Thursday, August 21

Letting go: Parents and assisted living

I bought my first label maker this week. You might be thinking, "Of course you did. School started this week." But I didn't buy it to put labels on kids' stuff; I bought it to put labels on stuff I'll be sending to my mother in her assisted living facility.

My siblings and I moved the folks to an assisted living facility a few months ago. It was time. It was a decision none of us really wanted to make, but as my sister-in-law stated so very adroitly, "Not moving them is like giving the car keys to a drunk driver." Yes, we were inviting disaster and this was after the store/parking lot incident in which the police were involved and that microwave fire in which the fire department was involved.

We were and are fortunate. The folks have, had, great neighbors. One of the neighbors called me after the fire with that "Everyone is all right but there was a fire" kind of announcement and told me she thought it was imperative I get to Florida as quickly as possible. Which I did. It was only a couple of days later and the folks had mostly forgotten there was a fire by then. Mom had some recollection, but it was, um, faulty.

Anyway, we got them moved. They were not happy. At. All. In fact, my mother stopped speaking to me for several weeks. (I'm the oldest, the one with the legal responsibilities for them, and, according to our care giving medical team, the easiest target.)

It's been a few months. My stepfather seems to be resigned to the situation, but in many ways his living situation hasn't changed markedly. My mother seems much happier now that she's adjusted and is making friends.

Her forgetfulness, her loss of memory hurts me. Even though this is a woman who caused me so much anger, hurt, and frustration as a child through adulthood, it hurts me to see a vibrant personality so diminished.

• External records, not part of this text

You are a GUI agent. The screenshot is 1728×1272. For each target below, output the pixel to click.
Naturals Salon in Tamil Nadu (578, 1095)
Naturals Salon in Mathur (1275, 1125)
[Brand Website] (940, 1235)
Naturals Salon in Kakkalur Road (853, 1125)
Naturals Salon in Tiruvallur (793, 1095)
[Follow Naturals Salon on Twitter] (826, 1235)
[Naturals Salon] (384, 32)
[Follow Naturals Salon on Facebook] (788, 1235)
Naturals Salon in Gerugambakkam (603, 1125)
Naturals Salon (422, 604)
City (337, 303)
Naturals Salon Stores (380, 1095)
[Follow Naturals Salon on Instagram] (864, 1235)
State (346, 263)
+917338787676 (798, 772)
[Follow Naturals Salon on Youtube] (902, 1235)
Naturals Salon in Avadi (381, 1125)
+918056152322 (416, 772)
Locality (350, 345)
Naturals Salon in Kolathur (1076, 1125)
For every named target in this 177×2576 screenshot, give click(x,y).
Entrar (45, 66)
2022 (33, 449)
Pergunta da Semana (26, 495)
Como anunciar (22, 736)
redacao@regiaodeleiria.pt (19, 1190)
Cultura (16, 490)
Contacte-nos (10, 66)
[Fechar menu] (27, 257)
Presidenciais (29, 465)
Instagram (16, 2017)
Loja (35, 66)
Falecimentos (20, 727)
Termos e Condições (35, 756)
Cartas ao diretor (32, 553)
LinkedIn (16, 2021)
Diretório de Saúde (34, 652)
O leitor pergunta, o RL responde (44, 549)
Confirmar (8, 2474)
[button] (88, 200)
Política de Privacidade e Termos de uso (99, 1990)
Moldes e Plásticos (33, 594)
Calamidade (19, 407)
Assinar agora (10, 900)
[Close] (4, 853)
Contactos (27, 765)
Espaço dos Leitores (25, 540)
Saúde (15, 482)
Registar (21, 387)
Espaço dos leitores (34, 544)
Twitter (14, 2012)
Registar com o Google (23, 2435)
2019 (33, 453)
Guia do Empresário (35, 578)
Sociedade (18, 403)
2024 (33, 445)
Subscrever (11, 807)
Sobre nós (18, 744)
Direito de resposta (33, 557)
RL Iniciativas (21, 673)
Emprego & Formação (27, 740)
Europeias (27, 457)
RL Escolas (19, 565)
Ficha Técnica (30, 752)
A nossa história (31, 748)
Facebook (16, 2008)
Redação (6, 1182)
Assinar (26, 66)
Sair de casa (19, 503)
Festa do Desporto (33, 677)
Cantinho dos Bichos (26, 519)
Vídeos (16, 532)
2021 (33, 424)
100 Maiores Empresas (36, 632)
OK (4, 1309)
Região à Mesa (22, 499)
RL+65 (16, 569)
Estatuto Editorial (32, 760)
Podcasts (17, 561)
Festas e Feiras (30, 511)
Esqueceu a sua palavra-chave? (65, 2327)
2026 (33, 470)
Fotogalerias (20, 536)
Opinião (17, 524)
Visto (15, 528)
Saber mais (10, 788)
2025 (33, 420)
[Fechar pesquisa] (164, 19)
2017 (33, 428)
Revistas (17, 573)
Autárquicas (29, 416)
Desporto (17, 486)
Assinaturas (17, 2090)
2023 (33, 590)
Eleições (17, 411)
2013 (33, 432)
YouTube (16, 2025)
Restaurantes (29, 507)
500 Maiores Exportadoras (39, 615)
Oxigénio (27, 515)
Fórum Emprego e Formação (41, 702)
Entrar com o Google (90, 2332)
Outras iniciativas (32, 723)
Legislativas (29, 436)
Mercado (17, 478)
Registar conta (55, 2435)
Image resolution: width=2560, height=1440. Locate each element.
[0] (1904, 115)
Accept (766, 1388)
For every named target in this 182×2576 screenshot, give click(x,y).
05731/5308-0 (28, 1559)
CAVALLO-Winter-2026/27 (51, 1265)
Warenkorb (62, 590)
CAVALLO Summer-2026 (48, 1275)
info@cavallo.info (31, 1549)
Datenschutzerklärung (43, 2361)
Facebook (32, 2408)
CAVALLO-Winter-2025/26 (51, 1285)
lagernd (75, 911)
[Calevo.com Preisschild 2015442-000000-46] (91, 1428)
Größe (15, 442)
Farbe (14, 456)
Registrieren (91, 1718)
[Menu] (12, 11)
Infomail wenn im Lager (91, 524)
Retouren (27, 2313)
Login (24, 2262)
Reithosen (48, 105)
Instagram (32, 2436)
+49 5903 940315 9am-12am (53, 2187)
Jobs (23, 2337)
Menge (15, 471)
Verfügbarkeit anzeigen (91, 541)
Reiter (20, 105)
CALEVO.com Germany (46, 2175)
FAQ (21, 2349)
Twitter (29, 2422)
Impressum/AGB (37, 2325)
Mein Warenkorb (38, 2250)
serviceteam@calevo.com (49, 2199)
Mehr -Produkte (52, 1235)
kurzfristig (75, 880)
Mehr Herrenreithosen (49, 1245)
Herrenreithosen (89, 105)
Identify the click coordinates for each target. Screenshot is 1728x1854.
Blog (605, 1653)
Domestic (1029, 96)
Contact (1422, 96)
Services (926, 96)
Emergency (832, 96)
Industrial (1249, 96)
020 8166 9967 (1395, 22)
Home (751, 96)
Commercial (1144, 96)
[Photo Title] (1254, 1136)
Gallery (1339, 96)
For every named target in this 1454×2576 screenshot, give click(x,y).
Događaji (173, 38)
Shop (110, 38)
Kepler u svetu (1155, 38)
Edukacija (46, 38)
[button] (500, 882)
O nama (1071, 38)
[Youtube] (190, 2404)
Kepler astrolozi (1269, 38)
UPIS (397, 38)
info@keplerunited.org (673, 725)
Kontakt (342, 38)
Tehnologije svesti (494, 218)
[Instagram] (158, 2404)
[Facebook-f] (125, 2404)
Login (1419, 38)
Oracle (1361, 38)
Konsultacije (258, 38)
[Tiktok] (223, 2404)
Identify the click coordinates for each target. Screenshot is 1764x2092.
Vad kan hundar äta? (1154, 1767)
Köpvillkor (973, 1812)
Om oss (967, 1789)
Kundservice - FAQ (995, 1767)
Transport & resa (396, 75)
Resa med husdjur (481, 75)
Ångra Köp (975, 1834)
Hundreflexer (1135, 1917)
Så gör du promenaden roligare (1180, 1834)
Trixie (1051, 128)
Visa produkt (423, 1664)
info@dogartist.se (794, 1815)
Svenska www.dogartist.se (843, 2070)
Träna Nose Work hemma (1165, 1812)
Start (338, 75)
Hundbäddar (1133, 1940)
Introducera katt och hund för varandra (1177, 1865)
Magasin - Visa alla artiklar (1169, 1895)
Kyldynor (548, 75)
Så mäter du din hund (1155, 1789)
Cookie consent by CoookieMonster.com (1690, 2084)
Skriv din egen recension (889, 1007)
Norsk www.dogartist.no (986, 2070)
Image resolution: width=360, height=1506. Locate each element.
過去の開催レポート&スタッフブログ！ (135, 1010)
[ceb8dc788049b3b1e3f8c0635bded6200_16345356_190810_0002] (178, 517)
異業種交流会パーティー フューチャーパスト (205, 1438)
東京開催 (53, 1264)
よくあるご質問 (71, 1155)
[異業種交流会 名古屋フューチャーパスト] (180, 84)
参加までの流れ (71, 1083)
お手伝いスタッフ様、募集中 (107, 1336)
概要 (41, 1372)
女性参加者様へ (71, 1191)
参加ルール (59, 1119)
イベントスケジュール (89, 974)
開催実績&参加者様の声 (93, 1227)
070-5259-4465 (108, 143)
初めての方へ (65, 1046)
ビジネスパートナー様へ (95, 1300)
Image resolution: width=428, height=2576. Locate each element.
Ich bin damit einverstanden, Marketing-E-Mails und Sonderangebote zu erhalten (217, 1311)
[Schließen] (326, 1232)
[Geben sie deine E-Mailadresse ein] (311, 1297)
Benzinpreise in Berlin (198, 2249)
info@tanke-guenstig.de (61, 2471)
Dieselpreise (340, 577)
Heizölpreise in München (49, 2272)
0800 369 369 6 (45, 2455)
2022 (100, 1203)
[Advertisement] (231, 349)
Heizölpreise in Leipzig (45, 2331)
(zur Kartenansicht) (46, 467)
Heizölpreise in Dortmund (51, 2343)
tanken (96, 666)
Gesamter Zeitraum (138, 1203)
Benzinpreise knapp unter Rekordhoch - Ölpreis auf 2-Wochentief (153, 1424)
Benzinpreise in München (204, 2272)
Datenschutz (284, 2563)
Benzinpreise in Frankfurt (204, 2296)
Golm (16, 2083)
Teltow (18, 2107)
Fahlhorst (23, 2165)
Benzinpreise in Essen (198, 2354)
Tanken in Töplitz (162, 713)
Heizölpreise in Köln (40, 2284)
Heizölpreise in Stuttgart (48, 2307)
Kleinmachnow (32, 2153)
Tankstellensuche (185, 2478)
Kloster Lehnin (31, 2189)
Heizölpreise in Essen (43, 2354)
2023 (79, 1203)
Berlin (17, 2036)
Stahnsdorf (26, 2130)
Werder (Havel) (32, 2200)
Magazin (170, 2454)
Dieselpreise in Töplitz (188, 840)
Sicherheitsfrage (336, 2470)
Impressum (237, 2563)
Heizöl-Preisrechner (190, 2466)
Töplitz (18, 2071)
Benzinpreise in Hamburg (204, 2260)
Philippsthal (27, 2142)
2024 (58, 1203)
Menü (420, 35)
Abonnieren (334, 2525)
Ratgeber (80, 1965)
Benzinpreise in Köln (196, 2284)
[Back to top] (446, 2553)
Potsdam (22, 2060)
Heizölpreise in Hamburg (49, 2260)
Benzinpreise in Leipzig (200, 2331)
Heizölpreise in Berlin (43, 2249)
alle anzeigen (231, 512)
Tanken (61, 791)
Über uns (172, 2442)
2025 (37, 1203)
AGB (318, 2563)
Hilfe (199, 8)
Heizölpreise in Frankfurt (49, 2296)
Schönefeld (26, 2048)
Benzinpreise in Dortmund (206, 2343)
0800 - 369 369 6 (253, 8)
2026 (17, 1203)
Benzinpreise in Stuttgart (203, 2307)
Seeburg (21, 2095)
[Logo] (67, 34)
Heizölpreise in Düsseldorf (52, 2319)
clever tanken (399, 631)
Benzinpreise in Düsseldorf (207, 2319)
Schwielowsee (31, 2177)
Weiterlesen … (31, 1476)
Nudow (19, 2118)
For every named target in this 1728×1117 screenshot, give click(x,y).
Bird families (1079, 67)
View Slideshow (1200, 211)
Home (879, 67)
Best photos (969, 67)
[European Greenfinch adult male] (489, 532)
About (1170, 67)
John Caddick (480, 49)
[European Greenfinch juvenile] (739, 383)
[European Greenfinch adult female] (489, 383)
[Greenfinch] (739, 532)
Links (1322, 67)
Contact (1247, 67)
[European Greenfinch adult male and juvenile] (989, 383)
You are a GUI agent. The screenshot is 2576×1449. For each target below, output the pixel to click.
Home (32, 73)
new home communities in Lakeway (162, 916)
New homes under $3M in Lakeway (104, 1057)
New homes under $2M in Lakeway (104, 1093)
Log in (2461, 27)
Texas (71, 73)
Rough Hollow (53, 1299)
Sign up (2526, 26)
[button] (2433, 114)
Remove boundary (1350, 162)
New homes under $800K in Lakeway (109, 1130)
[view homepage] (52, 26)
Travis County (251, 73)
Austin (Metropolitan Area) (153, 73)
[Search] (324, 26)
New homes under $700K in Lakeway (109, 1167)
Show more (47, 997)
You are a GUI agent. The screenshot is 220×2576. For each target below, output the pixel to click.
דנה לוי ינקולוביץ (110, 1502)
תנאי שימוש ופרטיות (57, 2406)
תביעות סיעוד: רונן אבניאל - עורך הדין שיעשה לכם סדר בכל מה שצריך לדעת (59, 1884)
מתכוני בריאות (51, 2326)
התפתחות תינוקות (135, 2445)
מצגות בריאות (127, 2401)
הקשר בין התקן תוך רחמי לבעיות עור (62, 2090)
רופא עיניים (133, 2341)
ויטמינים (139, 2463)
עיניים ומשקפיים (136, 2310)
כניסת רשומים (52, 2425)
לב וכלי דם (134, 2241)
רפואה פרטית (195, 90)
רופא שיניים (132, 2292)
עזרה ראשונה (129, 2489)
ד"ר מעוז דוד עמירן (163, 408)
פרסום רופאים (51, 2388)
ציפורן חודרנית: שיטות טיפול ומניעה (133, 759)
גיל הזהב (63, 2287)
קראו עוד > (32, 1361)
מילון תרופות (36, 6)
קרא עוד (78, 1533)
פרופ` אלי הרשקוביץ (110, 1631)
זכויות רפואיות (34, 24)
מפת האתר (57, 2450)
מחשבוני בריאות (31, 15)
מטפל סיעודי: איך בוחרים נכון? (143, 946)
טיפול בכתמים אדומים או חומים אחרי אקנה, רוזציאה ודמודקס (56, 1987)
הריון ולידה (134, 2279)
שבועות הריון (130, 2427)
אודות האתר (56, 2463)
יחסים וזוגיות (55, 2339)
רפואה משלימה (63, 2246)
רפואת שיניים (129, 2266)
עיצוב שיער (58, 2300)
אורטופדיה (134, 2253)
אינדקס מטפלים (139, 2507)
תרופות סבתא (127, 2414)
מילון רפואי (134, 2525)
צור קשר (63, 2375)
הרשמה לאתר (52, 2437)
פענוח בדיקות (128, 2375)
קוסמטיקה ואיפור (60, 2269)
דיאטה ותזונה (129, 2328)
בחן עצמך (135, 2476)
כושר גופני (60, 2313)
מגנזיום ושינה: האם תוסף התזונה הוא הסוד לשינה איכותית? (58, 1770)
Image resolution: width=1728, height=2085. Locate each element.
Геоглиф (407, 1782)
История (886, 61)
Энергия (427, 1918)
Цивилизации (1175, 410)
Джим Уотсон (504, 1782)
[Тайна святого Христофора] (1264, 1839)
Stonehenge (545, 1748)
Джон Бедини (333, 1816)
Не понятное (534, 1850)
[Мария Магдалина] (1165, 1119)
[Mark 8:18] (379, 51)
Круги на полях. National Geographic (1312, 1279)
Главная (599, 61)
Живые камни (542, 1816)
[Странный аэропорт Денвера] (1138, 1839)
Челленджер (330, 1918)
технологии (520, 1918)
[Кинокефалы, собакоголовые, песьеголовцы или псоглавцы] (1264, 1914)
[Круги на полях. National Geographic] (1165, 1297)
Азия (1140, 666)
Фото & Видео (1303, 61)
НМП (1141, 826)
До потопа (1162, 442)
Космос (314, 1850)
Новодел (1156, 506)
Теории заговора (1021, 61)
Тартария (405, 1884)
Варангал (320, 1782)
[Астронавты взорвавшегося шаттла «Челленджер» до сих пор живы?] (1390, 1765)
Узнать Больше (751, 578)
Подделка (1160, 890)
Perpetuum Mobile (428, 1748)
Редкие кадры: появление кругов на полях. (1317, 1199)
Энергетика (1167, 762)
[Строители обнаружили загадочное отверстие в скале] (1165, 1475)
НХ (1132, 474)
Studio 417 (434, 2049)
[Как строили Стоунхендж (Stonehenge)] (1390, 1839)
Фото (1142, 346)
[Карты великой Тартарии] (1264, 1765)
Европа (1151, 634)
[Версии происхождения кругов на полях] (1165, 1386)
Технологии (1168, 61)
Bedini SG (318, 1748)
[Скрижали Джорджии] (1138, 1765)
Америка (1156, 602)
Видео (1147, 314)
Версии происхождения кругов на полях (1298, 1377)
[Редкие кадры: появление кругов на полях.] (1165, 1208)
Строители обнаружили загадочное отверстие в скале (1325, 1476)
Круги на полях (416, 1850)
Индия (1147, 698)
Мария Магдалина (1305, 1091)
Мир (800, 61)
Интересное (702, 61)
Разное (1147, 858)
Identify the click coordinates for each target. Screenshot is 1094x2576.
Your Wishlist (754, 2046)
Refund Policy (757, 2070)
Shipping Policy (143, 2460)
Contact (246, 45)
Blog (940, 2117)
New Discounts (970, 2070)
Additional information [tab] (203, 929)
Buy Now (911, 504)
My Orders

So I am making labels to put on her things so that when she leaves them places, the nursing and caregiving folks at the assisted living facility will know to whom they belong. Well, and to reduce the possibility of theft because, let's be realistic, it's pretty easy to lift small items from people who are struggling with dementia.

When I bought my label maker, I took the next-to-last one. There was a mom who reached for the last one, muttering about how overwhelmed she was. I glanced over and saw her daughter in the cart, happily going through school supplies. The mom looked at me and said, "It's my first one. I can't believe how much work it is to get her ready for school and how hard it is to let her go." I just nodded.

"Yes," I thought, "it's hard to get them ready for the next stage of their lives and it's hard to let them go and be what they are need to be."

I'm so fortunate that we can afford assisted living for the folks. That their neighbors still, for now, go visit with them occasionally. That we have such a great care giving team for them. That I can worry, just a little less.